### Task instructions
Lines from the beginning of the material below through the line that has "The image size is (701, 477)." are to be reproduced exactly, but pictures are not.

___

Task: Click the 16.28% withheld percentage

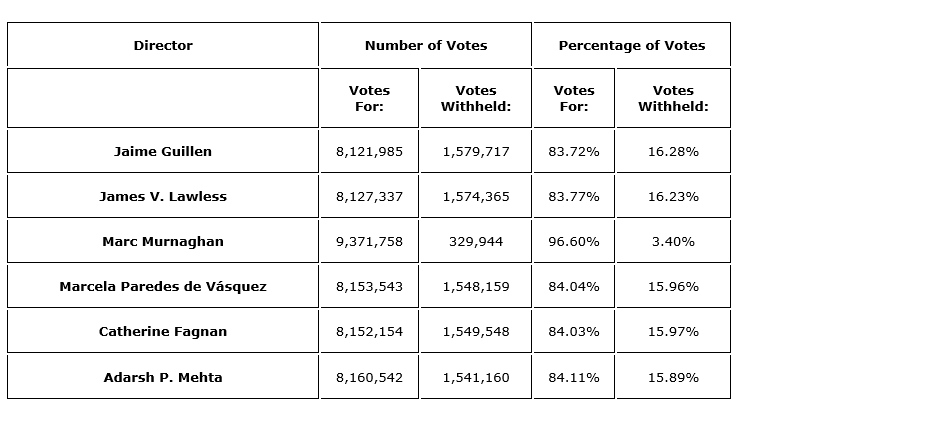Action: pos(673,151)
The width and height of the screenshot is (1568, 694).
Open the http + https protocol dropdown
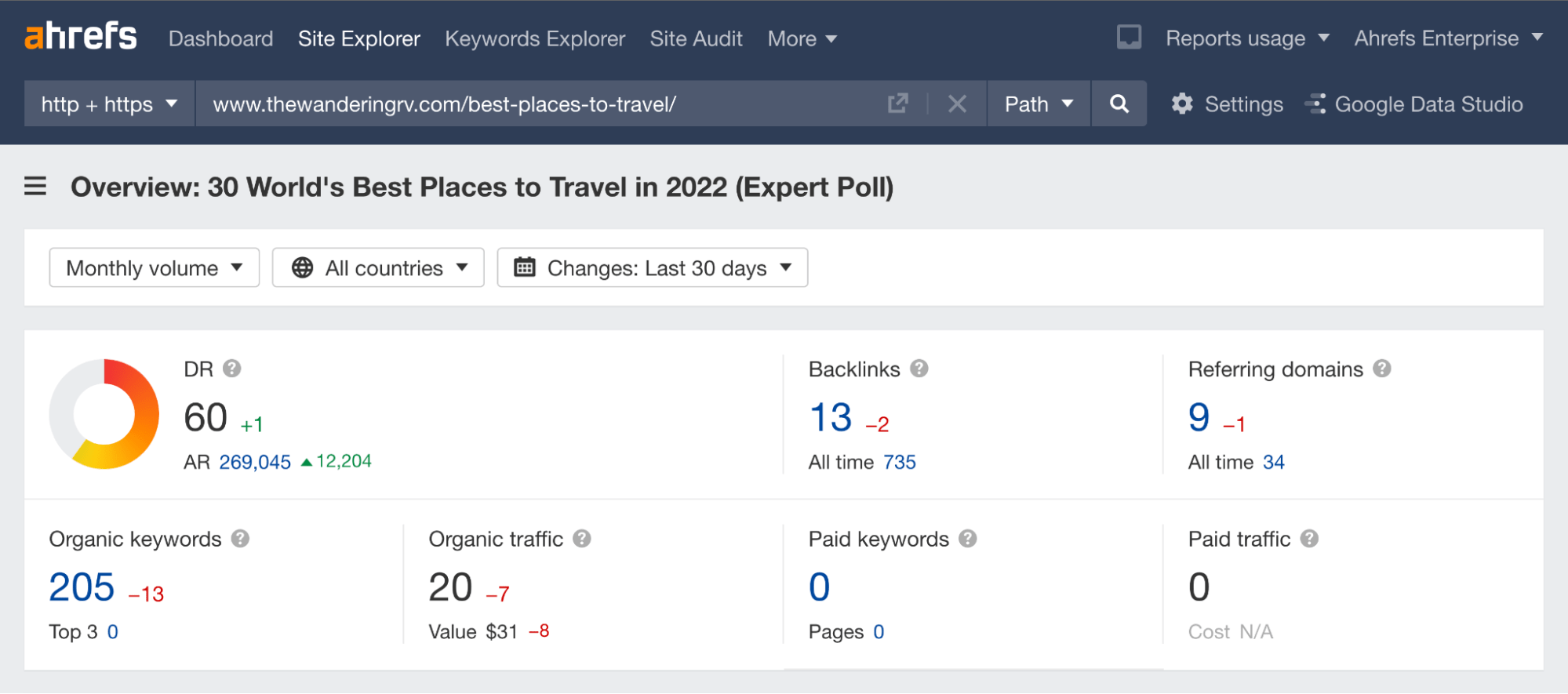tap(109, 104)
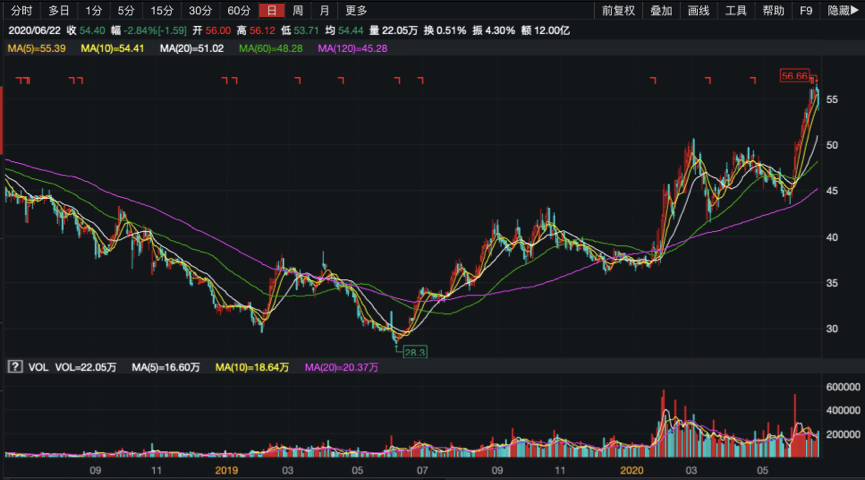
Task: Open the 前复权 adjustment dropdown
Action: click(618, 11)
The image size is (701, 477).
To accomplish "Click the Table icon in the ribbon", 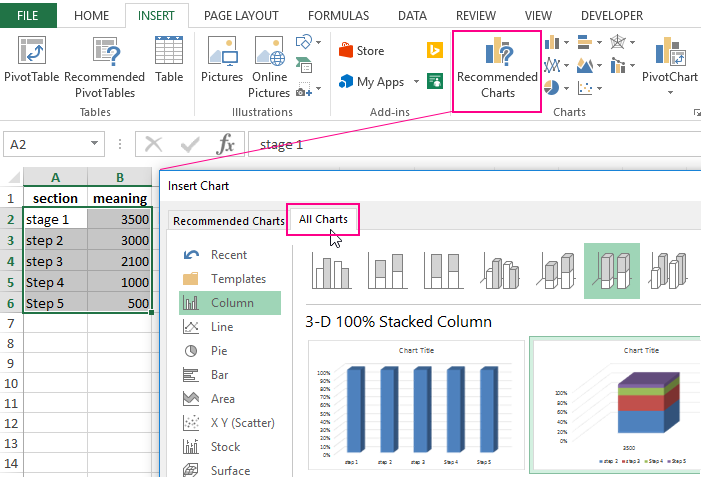I will click(x=169, y=60).
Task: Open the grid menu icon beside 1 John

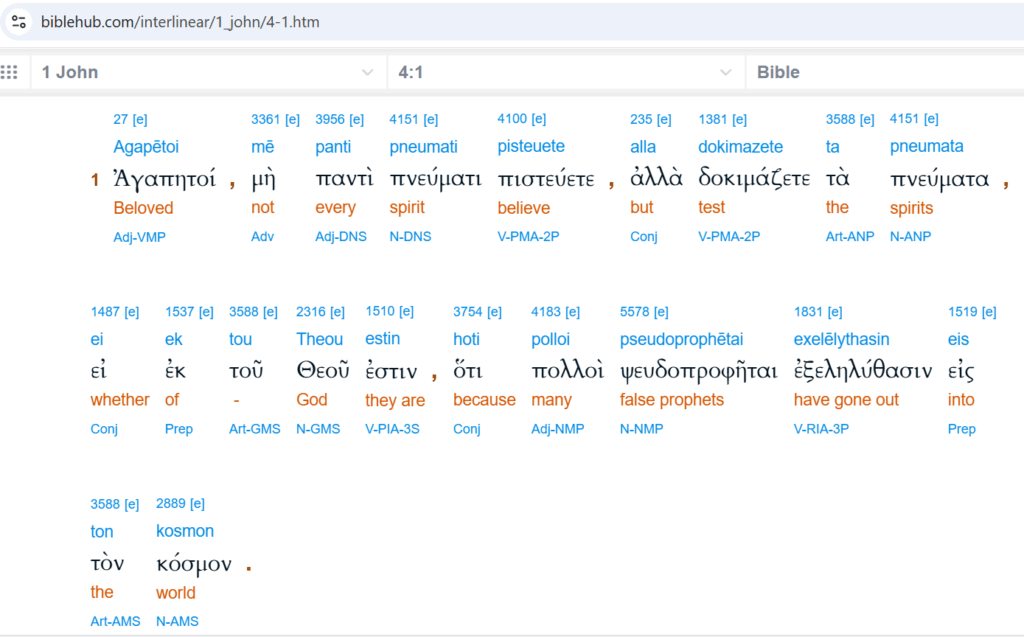Action: pos(9,72)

___

### Output below
Task: Click the 16.28% withheld percentage

Action: pos(673,151)
The width and height of the screenshot is (1568, 694).
Open the http + https protocol dropdown
tap(109, 104)
Task: Open the 前复权 adjustment dropdown
Action: click(618, 11)
The image size is (701, 477).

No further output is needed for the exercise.